The Paiute of Owens Valley had by early historic time progressed to a substantial extent along the path toward large-scale food production. They are perhaps the best instance in North America of a group that developed its own system of vegeculture—a system carried over to include irrigation of a variety of seedbearing plants as well. The Owens Valley Paiute thus offer a better example of agricultural origins than any presently known archaeological cultures that already had domesticated crop plants. And this remarkable achievement of indigenous agriculture occurred in a group which, as Julian Steward (1970) concluded after nearly fifty years of study, had evolved only "proto-bands." This was a retraction of his earlier statement that they were grouped in true composite landowning bands (Steward 1938:50). Comment on that classification we leave for a future time.

Steward (1930:153) himself deserves credit for recognizing that the Owens Valley Paiute use of irrigation could contribute knowledge within the broader framework of the "origins of agriculture." Curiously, during Steward's own time, geographer Carl O. Sauer was carrying out research on the problems of agricultural origins and dispersals. Sauer believed that vegetative propagation had preceded seed cultivation and set out to develop a theoretical basis for locating the cradle of agriculture (Harlan 1975:46). Between Sauer (1952) and Edgar Anderson (1954) a model evolved suggesting that agricultural peoples were sedentary fisherfolk living in wooded lands and bringing aggressive plants back from their riverbanks that found natural places to sprout in the kitchen middens of their homes.

Evidence since has shown that some of the presuppositions of Sauer and Anderson were simplistic or incorrect (Harlan 1975:45).
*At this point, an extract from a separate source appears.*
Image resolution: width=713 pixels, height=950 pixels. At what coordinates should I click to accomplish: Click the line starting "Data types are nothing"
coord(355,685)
Nevertheless, it seems odd that Sauer, living in California, failed to note that Steward had called attention to practices that so nearly coincided with his own model for agricultural origins. Nearly fifty years have elapsed since Steward wrote his seminal paper on irrigation in Owens Valley, but as yet no anthropologists have mustered interest in closely studying the problem. It may well be too late to acquire much of the information which still remains unknown about Owens Valley agriculture— such as the dating of its origin and the conditions under which it began. Yet research in this neglected area by archaeologists, linguists, plant scientists, and other scholars could probably tell us as much about agricultural origins as current research on the subject being carried out elsewhere in the world.